··· Material supplied
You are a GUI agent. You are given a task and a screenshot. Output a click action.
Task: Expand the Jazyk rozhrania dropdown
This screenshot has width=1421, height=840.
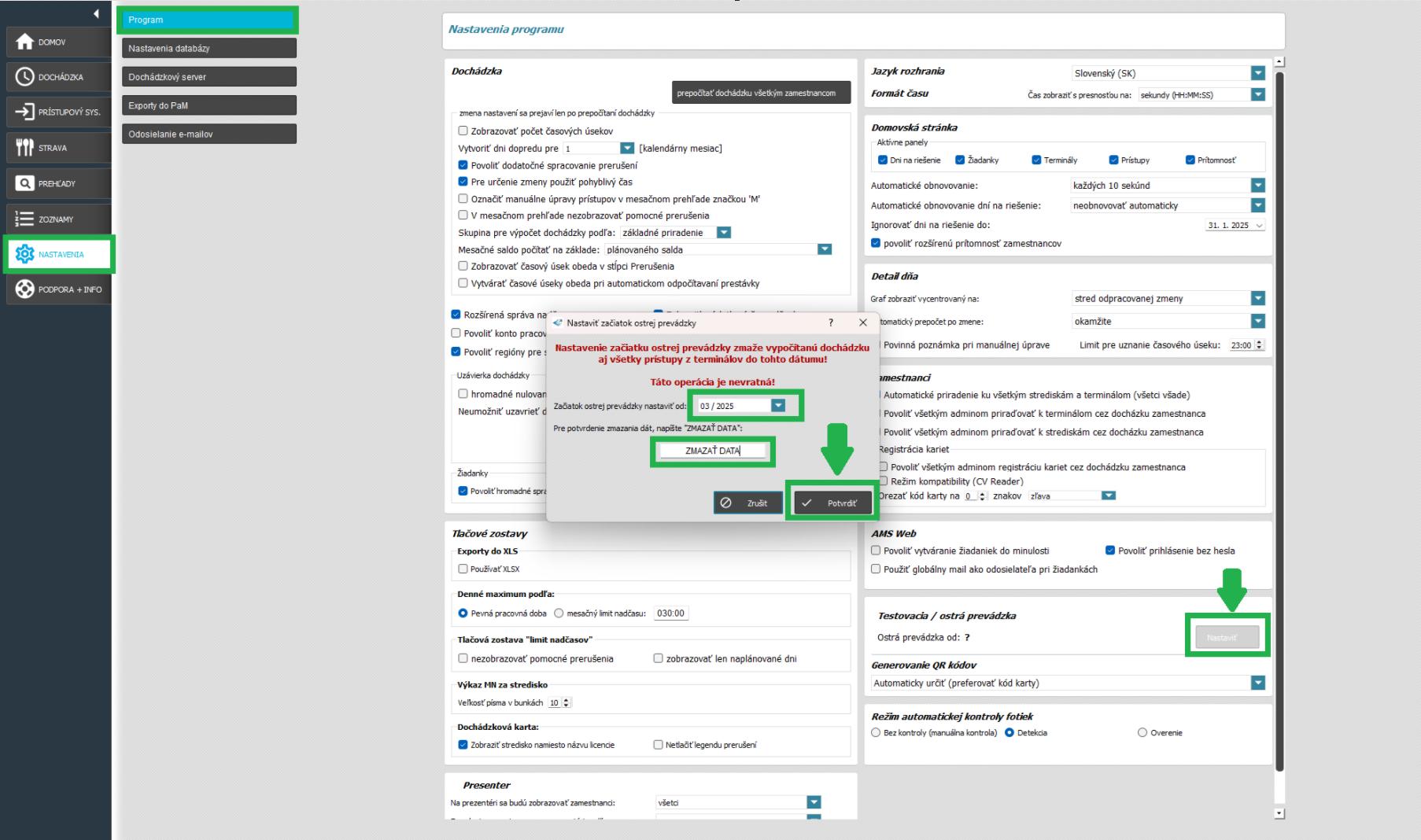point(1257,73)
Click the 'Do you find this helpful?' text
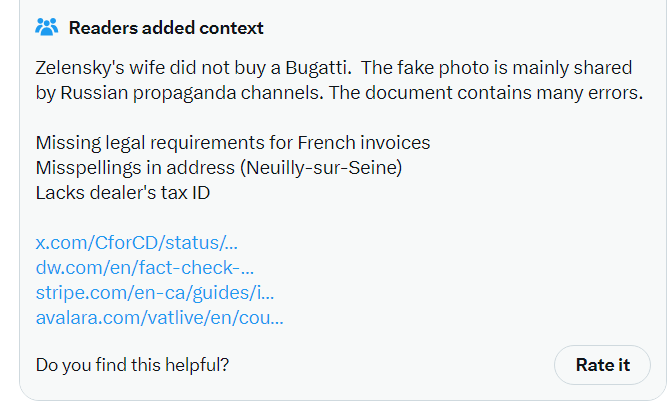Screen dimensions: 670x407 (132, 365)
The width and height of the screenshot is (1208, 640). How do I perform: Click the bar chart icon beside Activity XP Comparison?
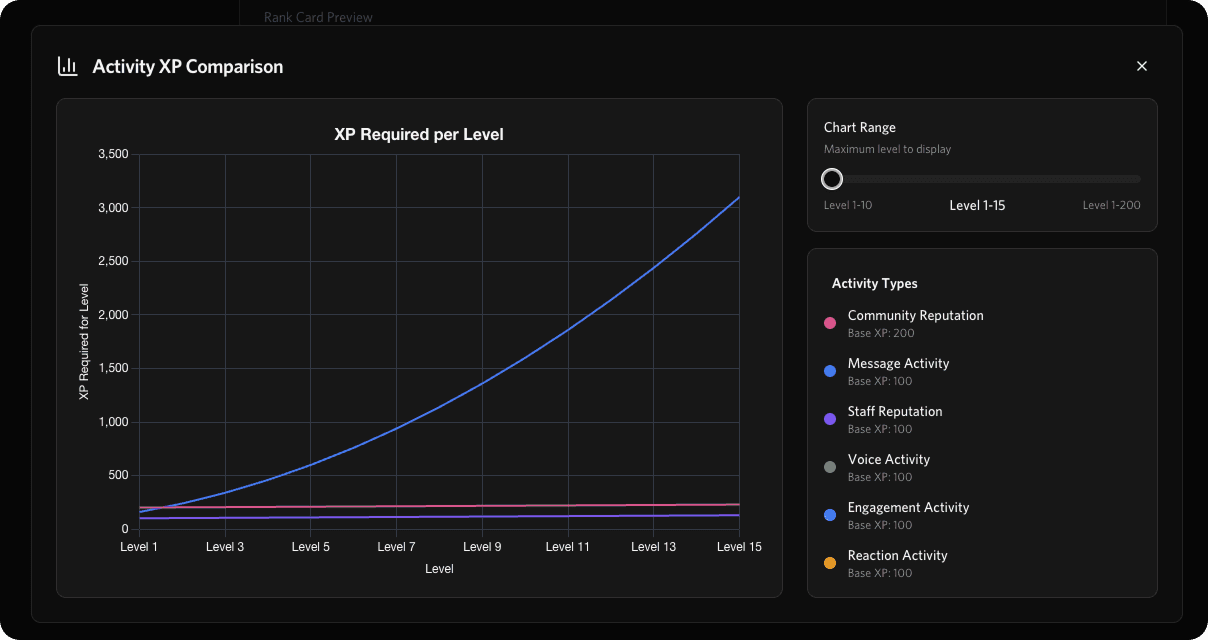point(68,67)
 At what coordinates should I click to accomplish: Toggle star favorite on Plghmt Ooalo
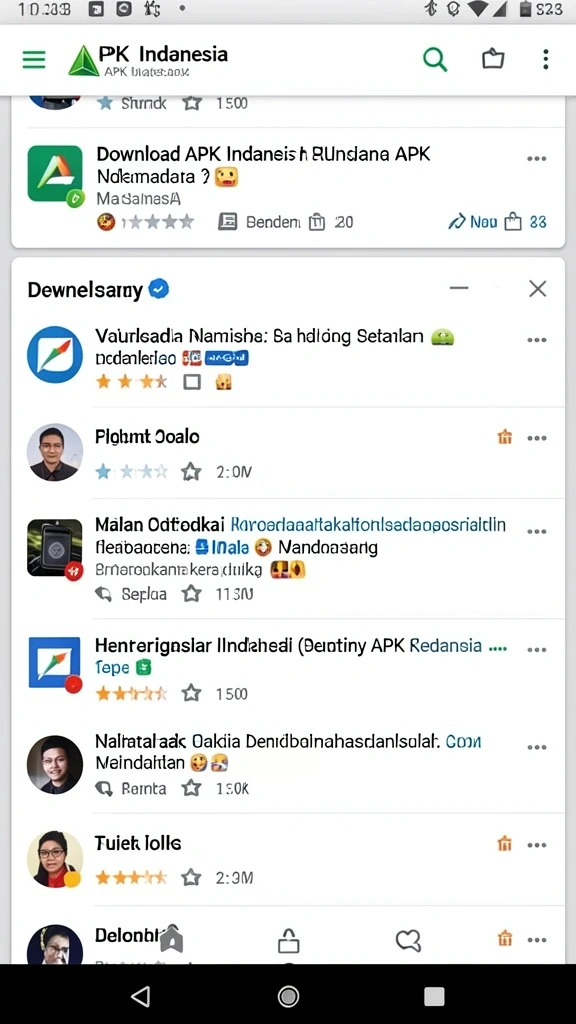pyautogui.click(x=191, y=472)
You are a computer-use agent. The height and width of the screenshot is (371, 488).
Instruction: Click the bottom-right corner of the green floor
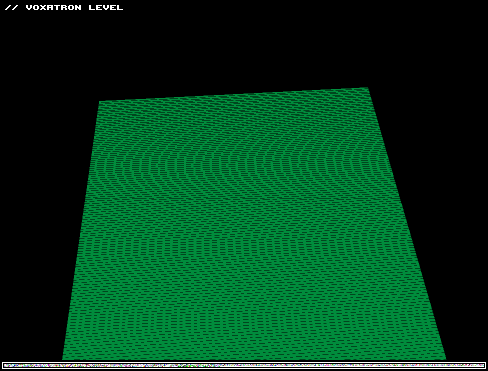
······
• [Requirement]: Print every entry exactly; omit the pictures.

• [Answer box]:
You are a GUI agent. You are given a task and a screenshot. Output a click action.
Task: Expand the Jazyk rozhrania dropdown
This screenshot has width=1421, height=840.
point(1257,73)
Click the 'Do you find this helpful?' text
Screen dimensions: 670x407 (132, 365)
The width and height of the screenshot is (1208, 640). How do I perform: Click the bar chart icon beside Activity XP Comparison?
point(68,67)
 At what coordinates should I click to accomplish: Toggle star favorite on Plghmt Ooalo
pyautogui.click(x=191, y=472)
You are a computer-use agent. The height and width of the screenshot is (371, 488).
Instruction: Click the bottom-right corner of the green floor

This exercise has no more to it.